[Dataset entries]
* * * *
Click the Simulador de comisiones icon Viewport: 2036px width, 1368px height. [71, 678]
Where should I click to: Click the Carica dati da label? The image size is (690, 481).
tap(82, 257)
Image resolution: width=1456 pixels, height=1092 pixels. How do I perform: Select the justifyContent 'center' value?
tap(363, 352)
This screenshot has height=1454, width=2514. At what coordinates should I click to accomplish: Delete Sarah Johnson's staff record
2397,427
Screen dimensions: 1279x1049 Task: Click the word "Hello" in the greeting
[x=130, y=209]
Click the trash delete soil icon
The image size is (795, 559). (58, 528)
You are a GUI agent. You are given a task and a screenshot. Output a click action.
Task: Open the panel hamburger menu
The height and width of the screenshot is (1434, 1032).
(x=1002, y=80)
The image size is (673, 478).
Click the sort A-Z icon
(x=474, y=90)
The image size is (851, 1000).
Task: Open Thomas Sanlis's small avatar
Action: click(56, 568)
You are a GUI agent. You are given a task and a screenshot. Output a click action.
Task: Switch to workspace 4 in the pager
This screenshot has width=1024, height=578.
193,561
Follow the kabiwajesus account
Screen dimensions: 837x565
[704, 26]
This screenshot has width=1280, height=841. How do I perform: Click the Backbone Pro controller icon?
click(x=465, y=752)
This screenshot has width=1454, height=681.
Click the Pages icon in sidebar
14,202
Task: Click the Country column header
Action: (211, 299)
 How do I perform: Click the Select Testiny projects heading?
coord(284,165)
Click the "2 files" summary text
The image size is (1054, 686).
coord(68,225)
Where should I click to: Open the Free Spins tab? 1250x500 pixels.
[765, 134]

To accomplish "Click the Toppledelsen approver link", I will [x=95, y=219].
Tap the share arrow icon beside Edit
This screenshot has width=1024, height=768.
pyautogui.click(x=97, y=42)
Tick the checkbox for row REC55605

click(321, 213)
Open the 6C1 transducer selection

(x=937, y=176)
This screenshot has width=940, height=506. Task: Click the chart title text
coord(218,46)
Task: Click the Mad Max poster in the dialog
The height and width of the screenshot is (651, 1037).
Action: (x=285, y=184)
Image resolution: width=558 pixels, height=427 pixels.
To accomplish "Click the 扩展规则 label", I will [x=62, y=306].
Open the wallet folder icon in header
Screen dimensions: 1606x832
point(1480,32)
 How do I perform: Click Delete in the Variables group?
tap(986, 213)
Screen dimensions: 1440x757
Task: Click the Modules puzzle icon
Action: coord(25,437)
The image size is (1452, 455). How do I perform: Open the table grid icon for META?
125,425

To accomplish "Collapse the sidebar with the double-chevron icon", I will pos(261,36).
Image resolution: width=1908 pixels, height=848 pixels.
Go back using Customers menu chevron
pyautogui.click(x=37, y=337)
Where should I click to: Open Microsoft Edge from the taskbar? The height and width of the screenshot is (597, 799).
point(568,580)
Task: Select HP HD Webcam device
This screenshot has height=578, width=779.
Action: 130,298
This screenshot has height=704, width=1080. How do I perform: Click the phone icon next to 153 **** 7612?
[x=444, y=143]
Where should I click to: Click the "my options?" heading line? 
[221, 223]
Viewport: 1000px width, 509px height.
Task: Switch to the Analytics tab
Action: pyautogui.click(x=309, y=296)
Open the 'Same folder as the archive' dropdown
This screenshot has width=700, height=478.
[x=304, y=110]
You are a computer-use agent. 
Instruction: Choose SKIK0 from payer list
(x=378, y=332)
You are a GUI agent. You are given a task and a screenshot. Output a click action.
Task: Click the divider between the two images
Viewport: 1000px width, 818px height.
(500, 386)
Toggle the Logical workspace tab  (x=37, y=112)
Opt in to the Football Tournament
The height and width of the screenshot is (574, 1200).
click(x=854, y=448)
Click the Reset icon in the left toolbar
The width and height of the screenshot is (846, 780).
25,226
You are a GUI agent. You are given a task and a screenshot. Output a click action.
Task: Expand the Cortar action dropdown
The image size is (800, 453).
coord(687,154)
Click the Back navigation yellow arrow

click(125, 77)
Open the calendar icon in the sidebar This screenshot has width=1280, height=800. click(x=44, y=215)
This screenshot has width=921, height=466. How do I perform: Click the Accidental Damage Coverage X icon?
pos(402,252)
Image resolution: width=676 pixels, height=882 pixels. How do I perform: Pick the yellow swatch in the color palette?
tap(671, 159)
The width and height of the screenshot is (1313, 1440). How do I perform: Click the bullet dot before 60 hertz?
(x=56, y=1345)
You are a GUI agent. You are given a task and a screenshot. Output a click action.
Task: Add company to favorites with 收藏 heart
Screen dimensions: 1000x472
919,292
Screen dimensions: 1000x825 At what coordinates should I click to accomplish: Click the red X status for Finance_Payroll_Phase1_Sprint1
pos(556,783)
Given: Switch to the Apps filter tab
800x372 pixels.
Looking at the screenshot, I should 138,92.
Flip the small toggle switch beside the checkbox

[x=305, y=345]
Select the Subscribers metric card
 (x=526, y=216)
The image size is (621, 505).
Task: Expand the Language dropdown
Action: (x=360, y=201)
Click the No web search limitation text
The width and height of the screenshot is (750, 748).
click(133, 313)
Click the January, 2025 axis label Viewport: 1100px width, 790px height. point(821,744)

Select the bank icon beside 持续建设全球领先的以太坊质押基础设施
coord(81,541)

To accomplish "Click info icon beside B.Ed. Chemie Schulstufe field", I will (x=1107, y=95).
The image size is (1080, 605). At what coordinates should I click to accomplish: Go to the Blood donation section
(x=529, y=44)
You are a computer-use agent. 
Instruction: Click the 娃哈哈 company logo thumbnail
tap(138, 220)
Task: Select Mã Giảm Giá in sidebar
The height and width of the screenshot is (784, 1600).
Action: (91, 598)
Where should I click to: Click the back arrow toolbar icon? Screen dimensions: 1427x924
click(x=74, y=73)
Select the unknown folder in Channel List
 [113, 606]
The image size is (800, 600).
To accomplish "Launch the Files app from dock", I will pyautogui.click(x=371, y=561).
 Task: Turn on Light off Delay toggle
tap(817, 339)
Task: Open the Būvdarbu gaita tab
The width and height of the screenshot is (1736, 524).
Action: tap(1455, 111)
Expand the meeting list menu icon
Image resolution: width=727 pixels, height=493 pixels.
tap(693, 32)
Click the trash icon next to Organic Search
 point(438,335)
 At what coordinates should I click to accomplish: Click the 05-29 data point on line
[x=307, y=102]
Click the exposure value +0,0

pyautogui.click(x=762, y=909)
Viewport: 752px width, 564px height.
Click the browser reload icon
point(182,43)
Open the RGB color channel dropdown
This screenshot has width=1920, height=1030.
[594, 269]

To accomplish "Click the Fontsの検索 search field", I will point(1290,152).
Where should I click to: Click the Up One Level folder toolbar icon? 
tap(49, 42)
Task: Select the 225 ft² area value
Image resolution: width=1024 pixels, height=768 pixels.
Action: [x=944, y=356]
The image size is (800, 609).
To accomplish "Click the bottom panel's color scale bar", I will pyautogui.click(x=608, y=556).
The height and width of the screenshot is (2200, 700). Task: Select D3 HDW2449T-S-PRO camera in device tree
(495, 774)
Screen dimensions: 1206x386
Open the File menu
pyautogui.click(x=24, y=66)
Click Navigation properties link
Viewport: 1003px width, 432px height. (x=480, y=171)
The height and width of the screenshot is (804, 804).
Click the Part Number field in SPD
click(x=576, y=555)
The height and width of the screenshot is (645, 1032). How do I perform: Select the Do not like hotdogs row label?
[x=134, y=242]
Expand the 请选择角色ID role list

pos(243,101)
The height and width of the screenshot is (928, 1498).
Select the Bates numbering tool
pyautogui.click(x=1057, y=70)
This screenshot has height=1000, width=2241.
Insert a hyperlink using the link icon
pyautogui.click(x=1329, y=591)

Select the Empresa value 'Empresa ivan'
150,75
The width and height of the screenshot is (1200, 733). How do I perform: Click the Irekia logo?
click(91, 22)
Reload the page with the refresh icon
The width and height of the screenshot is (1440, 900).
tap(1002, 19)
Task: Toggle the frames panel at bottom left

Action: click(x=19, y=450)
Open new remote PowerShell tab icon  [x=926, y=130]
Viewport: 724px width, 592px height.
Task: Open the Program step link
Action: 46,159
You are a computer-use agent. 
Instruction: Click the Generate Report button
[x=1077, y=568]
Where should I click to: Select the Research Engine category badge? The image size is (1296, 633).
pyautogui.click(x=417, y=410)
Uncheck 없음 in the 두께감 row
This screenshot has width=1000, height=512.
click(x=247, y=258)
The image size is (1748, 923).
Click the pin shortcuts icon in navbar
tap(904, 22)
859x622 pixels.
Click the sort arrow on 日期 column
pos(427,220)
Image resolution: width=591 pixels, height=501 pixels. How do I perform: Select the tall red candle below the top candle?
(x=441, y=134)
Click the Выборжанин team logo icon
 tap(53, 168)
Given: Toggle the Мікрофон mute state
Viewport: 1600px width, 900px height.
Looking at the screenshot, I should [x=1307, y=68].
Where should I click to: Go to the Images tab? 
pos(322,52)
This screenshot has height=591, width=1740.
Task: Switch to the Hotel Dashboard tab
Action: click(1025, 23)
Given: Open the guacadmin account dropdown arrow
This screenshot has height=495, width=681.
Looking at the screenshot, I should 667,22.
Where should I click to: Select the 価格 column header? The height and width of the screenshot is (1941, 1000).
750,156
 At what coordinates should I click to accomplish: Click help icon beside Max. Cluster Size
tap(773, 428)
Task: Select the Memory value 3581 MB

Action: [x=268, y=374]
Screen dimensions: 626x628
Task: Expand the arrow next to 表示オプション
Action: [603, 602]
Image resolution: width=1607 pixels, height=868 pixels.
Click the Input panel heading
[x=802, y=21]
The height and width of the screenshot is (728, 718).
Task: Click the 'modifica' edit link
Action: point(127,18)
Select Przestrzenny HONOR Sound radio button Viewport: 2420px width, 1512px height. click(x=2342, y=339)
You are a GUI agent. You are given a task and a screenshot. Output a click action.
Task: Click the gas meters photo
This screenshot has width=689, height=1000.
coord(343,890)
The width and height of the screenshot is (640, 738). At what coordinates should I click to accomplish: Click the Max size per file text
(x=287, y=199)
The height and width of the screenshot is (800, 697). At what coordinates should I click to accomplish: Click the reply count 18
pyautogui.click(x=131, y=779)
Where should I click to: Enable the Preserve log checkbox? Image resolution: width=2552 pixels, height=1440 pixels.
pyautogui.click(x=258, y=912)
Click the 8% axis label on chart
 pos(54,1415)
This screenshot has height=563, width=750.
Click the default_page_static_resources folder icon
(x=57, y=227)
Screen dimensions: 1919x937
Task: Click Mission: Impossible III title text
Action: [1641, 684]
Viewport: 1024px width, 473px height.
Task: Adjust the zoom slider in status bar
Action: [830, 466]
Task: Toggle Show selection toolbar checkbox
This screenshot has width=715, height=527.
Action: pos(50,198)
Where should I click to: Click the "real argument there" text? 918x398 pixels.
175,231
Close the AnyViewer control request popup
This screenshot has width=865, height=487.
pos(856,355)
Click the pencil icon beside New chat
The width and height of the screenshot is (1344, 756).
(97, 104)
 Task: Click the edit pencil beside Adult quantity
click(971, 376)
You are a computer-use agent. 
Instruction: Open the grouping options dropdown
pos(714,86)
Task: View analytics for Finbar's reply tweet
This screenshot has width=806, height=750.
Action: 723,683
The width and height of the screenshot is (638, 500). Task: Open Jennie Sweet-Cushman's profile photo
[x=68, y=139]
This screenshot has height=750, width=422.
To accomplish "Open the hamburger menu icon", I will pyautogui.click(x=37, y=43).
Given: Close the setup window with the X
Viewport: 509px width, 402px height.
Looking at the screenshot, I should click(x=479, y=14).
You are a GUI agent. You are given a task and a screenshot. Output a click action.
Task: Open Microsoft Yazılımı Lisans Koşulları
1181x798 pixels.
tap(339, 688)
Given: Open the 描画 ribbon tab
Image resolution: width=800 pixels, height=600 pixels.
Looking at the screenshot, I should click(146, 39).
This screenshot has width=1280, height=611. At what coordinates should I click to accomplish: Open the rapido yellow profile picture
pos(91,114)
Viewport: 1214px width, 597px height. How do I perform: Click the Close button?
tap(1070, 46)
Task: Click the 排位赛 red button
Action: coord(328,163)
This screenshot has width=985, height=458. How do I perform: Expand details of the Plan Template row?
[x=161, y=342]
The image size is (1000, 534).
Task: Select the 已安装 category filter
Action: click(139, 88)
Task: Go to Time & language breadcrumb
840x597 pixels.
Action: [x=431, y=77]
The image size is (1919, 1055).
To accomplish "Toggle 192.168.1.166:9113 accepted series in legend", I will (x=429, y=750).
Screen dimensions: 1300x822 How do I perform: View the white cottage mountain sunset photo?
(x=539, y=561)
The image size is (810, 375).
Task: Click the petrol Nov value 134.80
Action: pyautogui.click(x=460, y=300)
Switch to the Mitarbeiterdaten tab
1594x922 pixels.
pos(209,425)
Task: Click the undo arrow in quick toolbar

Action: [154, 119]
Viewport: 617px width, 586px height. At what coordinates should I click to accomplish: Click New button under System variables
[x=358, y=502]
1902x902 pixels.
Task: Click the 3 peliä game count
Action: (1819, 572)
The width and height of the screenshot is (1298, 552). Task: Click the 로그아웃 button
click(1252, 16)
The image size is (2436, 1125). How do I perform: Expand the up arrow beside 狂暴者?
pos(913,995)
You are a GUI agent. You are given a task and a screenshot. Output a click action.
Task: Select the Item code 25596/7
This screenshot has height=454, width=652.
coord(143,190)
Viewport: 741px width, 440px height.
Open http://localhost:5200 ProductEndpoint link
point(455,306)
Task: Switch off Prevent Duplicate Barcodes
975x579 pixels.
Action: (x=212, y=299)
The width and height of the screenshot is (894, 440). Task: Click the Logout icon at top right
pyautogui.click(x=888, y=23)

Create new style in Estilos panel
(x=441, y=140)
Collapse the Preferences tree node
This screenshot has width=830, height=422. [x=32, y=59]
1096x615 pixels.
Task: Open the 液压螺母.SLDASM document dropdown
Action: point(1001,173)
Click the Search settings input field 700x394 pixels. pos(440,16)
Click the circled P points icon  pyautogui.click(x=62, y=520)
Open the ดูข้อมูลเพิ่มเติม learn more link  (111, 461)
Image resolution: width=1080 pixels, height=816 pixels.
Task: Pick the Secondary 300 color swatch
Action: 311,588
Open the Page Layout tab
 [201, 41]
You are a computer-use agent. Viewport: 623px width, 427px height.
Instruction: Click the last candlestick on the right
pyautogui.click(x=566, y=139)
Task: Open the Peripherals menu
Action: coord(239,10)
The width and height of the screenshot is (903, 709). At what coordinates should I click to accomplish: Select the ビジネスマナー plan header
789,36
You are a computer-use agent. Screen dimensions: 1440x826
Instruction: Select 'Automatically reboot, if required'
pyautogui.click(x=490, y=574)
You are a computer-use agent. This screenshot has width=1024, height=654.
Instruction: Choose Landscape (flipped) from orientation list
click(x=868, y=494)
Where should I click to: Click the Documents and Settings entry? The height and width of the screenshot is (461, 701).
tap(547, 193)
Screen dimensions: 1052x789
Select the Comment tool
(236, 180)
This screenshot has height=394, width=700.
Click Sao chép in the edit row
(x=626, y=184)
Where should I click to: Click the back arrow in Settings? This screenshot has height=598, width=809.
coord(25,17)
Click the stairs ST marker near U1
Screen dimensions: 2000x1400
* * * *
Your task is to copy every line of the entries that contains the string "hamburger".

ANSWER FOR THE TASK
Task: Open the panel hamburger menu
To accomplish "Open the hamburger menu icon", I will pyautogui.click(x=37, y=43).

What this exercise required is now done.